The transit hub will be located on the Second Avenue side and allow for indoor seating and public washrooms. The plans are part of the city’s larger building consolidation project which is seeing city staff moved to new and renovated city buildings around town. It has also seen the opening of the operations building off Range Road, a new downtown fire hall and will see parks and recreation staff moved to the former transit building in Marwell. The city’s former fire hall at the city hall site is now closed, as is the Municipal Services Building on Fourth Avenue.

It became clear the project budget would have to increase earlier this year when it was learned there were structural issues with the older section of city hall, requiring demolition and a rebuild rather than renovations that had been envisioned for the project. Before voting in favour of third reading of the budget change, both councillors Laura Cabott and Steve Roddick noted that while they were supporting the budget change, they did note some concerns in that there was little public participation on the design of the new building.

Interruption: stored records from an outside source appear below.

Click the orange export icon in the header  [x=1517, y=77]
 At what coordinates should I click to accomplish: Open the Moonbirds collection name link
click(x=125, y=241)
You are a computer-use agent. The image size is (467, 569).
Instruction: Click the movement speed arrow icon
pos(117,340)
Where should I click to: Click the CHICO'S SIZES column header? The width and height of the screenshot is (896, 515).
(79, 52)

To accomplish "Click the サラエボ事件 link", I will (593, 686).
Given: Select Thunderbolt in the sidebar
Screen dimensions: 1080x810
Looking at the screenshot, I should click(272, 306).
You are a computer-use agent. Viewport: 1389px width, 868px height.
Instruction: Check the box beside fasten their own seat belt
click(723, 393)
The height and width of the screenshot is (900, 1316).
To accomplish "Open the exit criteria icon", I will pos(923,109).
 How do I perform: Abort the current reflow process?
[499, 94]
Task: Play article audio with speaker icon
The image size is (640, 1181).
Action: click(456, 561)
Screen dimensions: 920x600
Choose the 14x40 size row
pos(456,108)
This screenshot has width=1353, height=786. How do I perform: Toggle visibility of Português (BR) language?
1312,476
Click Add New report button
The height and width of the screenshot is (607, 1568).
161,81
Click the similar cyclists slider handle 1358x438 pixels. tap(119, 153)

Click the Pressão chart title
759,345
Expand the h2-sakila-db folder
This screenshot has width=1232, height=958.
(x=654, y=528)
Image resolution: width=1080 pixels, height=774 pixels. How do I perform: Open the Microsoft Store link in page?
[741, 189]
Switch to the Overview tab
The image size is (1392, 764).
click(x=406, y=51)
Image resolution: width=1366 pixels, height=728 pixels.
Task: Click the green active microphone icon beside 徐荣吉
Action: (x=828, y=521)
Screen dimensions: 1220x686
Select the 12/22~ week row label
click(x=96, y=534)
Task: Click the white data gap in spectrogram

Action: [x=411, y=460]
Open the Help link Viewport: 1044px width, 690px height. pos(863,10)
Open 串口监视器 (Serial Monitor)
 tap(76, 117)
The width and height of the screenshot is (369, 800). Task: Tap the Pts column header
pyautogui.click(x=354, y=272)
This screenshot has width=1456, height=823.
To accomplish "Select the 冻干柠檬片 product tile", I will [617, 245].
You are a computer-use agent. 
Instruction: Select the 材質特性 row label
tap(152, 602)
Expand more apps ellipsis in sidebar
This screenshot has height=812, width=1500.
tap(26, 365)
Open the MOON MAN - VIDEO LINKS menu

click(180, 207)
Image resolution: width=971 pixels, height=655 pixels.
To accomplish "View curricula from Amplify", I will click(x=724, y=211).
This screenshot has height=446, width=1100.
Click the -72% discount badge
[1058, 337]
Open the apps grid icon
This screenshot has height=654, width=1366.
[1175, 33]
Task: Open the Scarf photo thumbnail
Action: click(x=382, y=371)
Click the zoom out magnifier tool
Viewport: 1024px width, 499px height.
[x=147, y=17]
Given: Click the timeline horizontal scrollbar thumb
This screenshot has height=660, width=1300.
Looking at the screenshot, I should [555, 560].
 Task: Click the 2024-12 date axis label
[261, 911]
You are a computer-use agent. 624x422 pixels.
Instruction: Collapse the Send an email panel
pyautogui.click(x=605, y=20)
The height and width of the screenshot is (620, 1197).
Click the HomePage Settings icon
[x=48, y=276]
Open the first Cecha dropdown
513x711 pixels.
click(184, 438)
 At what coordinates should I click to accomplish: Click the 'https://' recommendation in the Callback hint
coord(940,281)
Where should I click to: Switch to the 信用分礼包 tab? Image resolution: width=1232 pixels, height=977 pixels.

Cabott said she would have liked to see the process to work on plans for the building begin sooner with Roddick also highlighting a tight timeline for the work.

As both noted though with federal and territorial funding in place that will pay for a significant portion of the project with the funding required to be spent by the end of 2023, it’s important to move forward.

“There are terms and conditions on this,” Cabott said.

It’s not perfect, but the benefits outweigh the cost, Roddick said, after also noting his support for the biomass heating system that will be used in the building.

Both councillors also stressed their appreciation to city staff for all the work that’s gone into the project and securing funding for it.